The method used is fairly common and useful for many purposes. First, we present some theoretical background, then we make measurements and try to see if those measurements contain something that correlates or clashes with our assumptions. Perhaps the results confirm our expectations, bring up new questions to look into, force us to adapt our theories, or require entirely new ones to explain them. This cycle then continues time and time again.
[1] http://opendata.cern.ch/record/5500 Jomhari, Nur Zulaiha; Geiser, Achim; Bin Anuar, Afiq Aizuddin; (2017). Higgs-to-four-lepton analysis example using 2011-2012 data. CERN Open Data Portal. DOI:10.7483/OPENDATA.CMS.JKB8.RR42
import numpy as np
import pandas as pd
import matplotlib.pyplot as plt
%matplotlib inline
# Data for later use.
csvs = [pd.read_csv('http://opendata.cern.ch/record/5200/files/4mu_2011.csv'), pd.read_csv('http://opendata.cern.ch/record/5200/files/4e_2011.csv'), pd.read_csv('http://opendata.cern.ch/record/5200/files/2e2mu_2011.csv')]

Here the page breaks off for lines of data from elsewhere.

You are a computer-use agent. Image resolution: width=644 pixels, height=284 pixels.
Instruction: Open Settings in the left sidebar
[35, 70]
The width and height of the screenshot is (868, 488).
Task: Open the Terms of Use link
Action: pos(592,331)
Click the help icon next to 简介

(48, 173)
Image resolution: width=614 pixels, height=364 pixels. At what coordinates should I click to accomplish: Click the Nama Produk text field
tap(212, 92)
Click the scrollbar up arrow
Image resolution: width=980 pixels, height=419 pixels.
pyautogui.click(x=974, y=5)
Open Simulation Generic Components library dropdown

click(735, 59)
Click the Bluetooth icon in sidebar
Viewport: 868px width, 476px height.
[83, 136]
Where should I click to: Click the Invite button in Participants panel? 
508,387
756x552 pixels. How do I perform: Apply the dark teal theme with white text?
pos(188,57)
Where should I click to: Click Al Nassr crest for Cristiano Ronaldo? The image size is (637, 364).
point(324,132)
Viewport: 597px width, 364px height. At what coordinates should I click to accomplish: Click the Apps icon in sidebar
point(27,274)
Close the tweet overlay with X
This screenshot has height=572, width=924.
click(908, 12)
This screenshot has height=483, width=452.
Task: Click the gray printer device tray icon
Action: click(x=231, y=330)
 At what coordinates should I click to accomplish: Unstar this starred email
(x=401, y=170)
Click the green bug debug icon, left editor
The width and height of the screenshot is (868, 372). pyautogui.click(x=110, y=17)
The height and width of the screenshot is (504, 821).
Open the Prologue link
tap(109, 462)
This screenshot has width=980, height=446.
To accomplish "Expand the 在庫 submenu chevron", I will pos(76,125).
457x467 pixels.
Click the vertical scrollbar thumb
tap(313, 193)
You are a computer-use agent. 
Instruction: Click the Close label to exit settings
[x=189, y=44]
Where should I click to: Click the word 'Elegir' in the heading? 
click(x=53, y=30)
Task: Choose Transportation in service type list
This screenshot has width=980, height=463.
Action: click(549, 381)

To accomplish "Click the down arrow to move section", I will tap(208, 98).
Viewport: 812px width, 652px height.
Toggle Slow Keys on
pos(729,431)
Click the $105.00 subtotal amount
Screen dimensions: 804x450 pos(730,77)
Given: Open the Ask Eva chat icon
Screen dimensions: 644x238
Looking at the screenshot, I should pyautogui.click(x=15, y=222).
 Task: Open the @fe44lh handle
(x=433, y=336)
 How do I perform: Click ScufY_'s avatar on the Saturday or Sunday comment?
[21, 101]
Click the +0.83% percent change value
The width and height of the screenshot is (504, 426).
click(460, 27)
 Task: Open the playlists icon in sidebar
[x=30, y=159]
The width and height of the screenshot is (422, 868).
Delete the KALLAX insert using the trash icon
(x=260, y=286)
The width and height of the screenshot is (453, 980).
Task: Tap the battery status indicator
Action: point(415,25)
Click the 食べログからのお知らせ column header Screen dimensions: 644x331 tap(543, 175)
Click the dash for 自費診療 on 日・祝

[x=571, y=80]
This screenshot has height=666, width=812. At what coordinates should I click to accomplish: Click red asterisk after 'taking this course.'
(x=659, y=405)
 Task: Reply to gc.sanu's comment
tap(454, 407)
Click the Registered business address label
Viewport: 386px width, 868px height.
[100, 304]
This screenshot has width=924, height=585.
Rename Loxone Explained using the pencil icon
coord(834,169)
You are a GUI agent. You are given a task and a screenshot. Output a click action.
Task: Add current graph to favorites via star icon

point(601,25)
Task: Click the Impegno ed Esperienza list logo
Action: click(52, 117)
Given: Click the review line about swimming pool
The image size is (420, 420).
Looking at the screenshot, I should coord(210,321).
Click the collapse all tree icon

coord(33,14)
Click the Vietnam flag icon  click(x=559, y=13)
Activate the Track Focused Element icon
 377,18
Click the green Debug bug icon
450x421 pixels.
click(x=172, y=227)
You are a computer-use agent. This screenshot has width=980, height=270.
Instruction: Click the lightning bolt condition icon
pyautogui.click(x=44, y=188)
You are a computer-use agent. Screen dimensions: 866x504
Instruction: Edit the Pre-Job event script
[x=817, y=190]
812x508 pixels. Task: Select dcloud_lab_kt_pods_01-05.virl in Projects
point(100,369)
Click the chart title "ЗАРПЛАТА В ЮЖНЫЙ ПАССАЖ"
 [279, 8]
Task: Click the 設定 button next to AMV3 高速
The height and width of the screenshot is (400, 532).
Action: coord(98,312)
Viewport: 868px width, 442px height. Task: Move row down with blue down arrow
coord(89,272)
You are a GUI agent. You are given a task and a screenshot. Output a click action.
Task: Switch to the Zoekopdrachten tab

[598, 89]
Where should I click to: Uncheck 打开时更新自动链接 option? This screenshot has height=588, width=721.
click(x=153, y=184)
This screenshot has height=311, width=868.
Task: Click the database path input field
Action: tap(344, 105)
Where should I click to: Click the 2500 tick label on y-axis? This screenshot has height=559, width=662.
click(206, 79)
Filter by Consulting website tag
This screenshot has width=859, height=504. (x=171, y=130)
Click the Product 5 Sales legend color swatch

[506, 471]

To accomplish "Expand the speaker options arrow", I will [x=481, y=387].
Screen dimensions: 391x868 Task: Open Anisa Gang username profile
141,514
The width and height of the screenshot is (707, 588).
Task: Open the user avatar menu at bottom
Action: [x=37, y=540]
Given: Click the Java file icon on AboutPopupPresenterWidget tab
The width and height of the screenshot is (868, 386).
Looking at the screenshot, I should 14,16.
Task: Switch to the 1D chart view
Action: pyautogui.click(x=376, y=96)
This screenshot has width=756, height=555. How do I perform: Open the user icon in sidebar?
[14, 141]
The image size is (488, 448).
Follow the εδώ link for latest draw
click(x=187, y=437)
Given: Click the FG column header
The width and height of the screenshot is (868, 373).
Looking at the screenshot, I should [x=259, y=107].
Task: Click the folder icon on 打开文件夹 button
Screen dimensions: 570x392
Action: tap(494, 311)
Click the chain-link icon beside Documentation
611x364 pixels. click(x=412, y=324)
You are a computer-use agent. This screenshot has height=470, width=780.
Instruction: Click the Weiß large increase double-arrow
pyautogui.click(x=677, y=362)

csvs += [pd.read_csv('http://opendata.cern.ch/record/5200/files/4mu_2012.csv'), pd.read_csv('http://opendata.cern.ch/record/5200/files/4e_2012.csv'), pd.read_csv('http://opendata.cern.ch/record/5200/files/2e2mu_2012.csv')]
fourlep = pd.concat(csvs)
According to the Standard Model, one of the ways the Higgs boson can decay is by first creating two Z bosons that then decay further into four leptons (electrons, muons, etc.). It is not the only process with such a final state, of course, so one has to sift through quite a lot of noise to see that happening. The theory does not say too much about what the mass of Higgs could be, but some clever assumptions and enlightened guesses can get you pretty far. For example, four lepton decay is very dominant in some mass regions, which then guides our search.
# Let us set some values here in regards to the region we are looking at.
rmin = 70
rmax = 181
nbins = 37
M_hist = np.histogram(fourlep['M'], bins = nbins, range = (rmin,rmax))
hist, bins = M_hist
width = 1.0*(bins[1] - bins[0])
center = (bins[:-1] + bins[1:]) / 2
Let us look at some simulations from other processes there. Here are some Monte Carlo -simulated values for such events that have already been weighted by luminosity, cross-section, and number of events. Basically, we create a set of values that have some randomness in them, just like a real measurement would have, but which follows the distribution that has been observed in those processes.
dy = np.array([0,0,0,0,0,0.354797,0.177398,2.60481,0,0,0,0,0,0,0,0,0,0.177398,0.177398,0,0.177398,0,0,0,0,0,0,0,0,0,0,0,0.177398,0,0,0,0])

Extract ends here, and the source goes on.